• What the task requires
Recast every line of the rows below as a Markdown table with the columns "No." and "Line," numbering the lines in order and skipping blank ones. Leave the pictures out of the table.

• Word and element location data
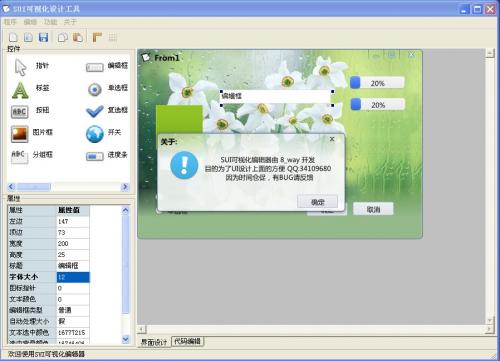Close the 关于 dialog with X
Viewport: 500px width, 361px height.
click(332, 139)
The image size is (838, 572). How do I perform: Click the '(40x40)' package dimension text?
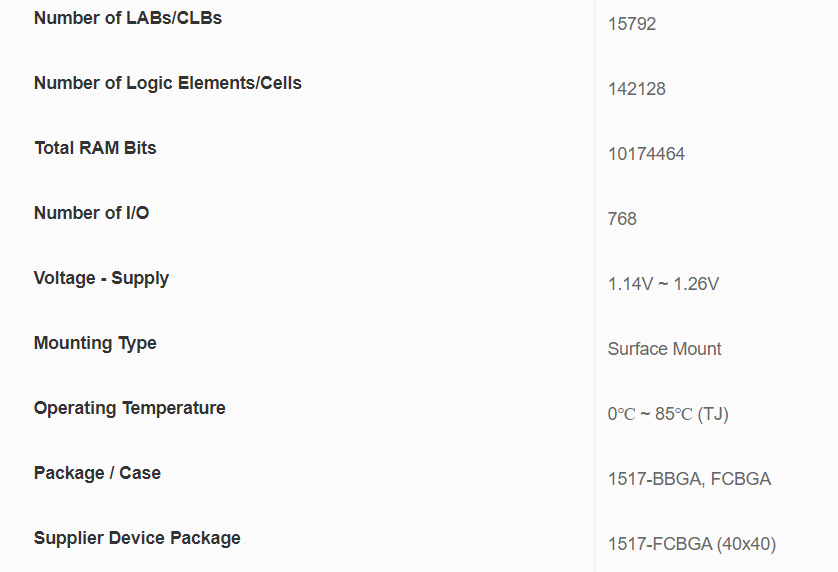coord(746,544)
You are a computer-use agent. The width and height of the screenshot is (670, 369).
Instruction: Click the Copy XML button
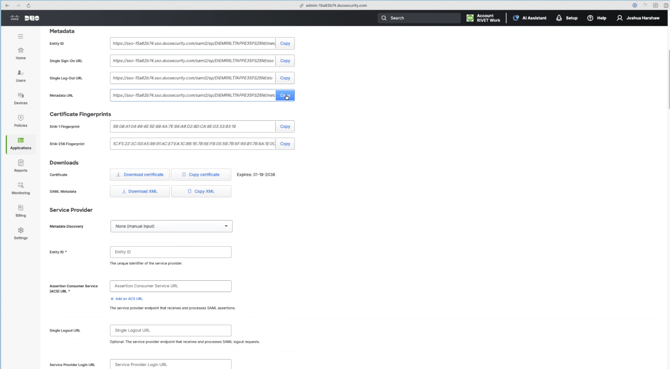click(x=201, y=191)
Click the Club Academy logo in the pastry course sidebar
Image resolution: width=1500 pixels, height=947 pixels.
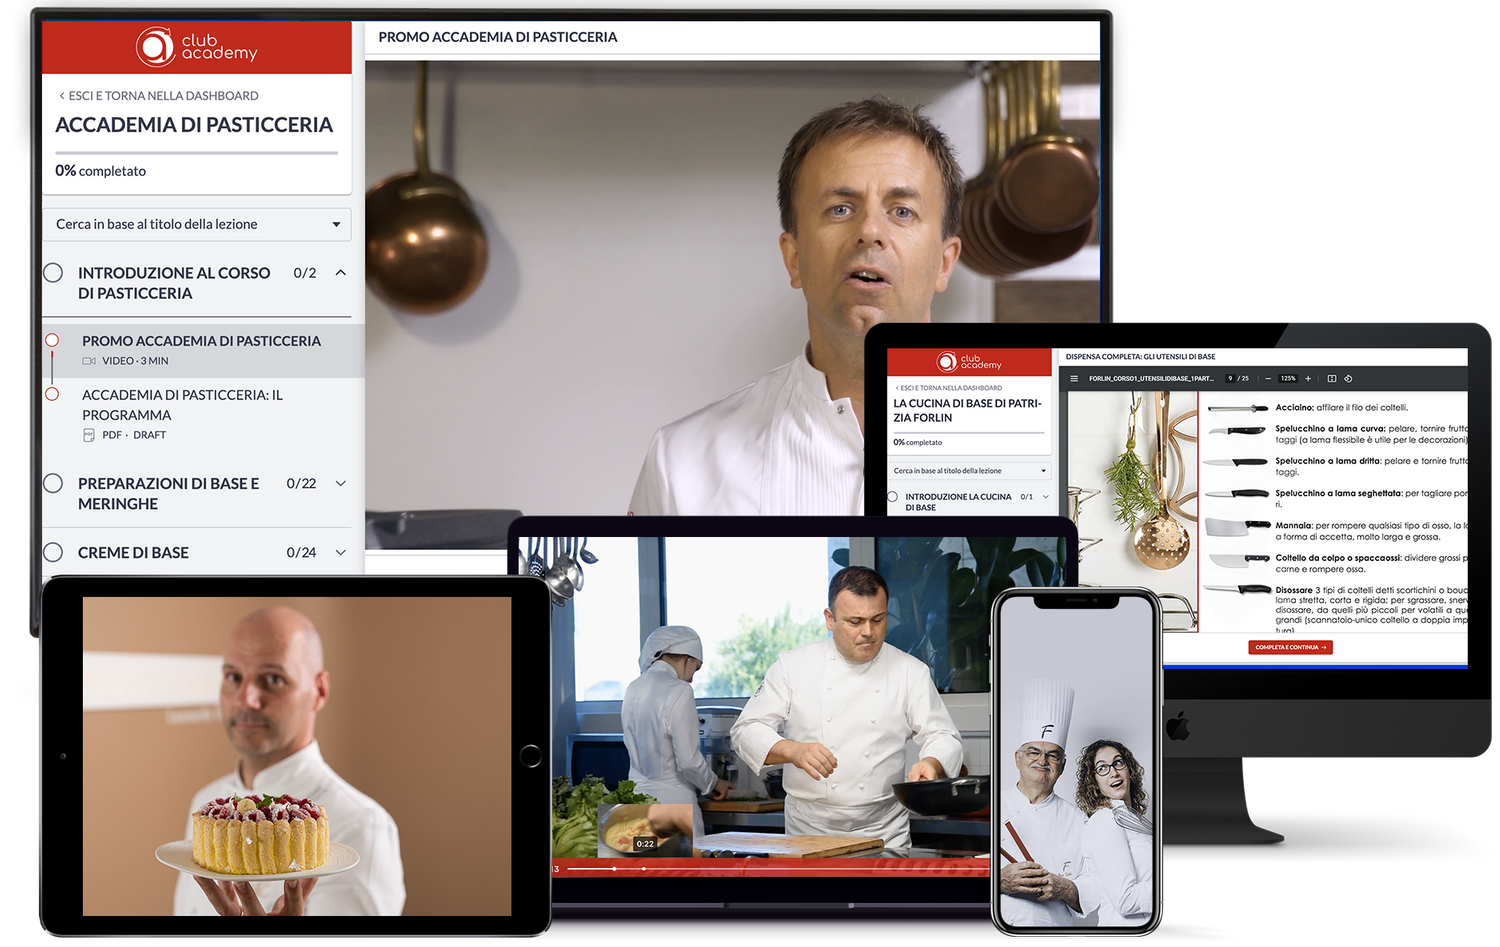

• Exercise answer
| No. | Line |
|---|---|
| 1 | Close the 关于 dialog with X |
| 2 | Viewport: 500px width, 361px height. |
| 3 | click(332, 139) |
| 4 | The image size is (838, 572). How do I perform: Click the '(40x40)' package dimension text? |
| 5 | coord(746,544) |
| 6 | You are a computer-use agent. The width and height of the screenshot is (670, 369). |
| 7 | Instruction: Click the Copy XML button |
| 8 | click(x=201, y=191) |
| 9 | Click the Club Academy logo in the pastry course sidebar |
| 10 | Image resolution: width=1500 pixels, height=947 pixels. |